What, in other words, are people doing all of this for? Only remarkably late in the book does Weigel make this statement about the very fuel of her subject: “All humans long for others with whom to share our lives.”

Where Weigel hovers far above the emotional texture of that longing, de Botton omnisciently narrates from right inside of it in his new novel, “The Course of Love,” which follows a couple, Kirsten and Rabih, from dates to marriage to children to infidelity.

“The Course of Love” is a return to the form that made de Botton’s name in the mid-1990s, when he was in his mid-20s and published three novels, starting with “On Love,” that elegantly fussed over and annotated the neuroses of romance.

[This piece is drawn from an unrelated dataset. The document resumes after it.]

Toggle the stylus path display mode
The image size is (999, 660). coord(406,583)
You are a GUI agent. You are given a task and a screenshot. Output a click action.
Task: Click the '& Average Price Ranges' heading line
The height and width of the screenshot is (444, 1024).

In a series of nonfiction books since then, he has acted as a kind of cosmopolitan Yoda, dispensing gnomic wisdom about Proust, travel, architecture, work and religion.

But love is the subject best suited to his obsessive aphorizing, and in this novel he again shows off his ability to pin our hopes, methods and insecurities to the page. (“His clumsiness is at least an incidental sign of his sincerity: we tend not to get very anxious when seducing people we don’t much care about.” “It is a privilege to be the recipient of a sulk; it means the other person respects and trusts us enough to think we should understand their unspoken hurt.”)

Kirsten and Rabih feel real enough, but they’re primarily inventions that allow for de Botton’s discourse on what it means to stay together over time. He pithily covers our continual need to re-establish that we’re wanted, the dangers of sharing the contents of our sexual imagination and dozens of other subcategories.

“The Course of Love” explicitly argues that romance can only survive, once it has moved from boil to simmer (or less), if buttressed by resignation and stoicism. It imagines marriage vows in an ideal world: “We accept that there cannot be better options out there. Everyone is always impossible. We are a demented species.”

Weigel’s book operates from the totalizing assumption that larger social forces shape our personal intimacies; de Botton believes there’s enough war going on inside any individual love-seeker to match a thousand dysfunctional societies. There’s room for both theories, but de Botton’s book is the more satisfying in conveying its particular truth. Weigel espouses a utopian impulse that would make falling in love easier and more equitable; de Botton says fat chance.

(Moira) Weigel’s book operates from the totalizing assumption that larger social forces shape our personal intimacies; (Alain) de Botton believes there’s enough war going on inside any individual love-seeker to match a thousand dysfunctional societies.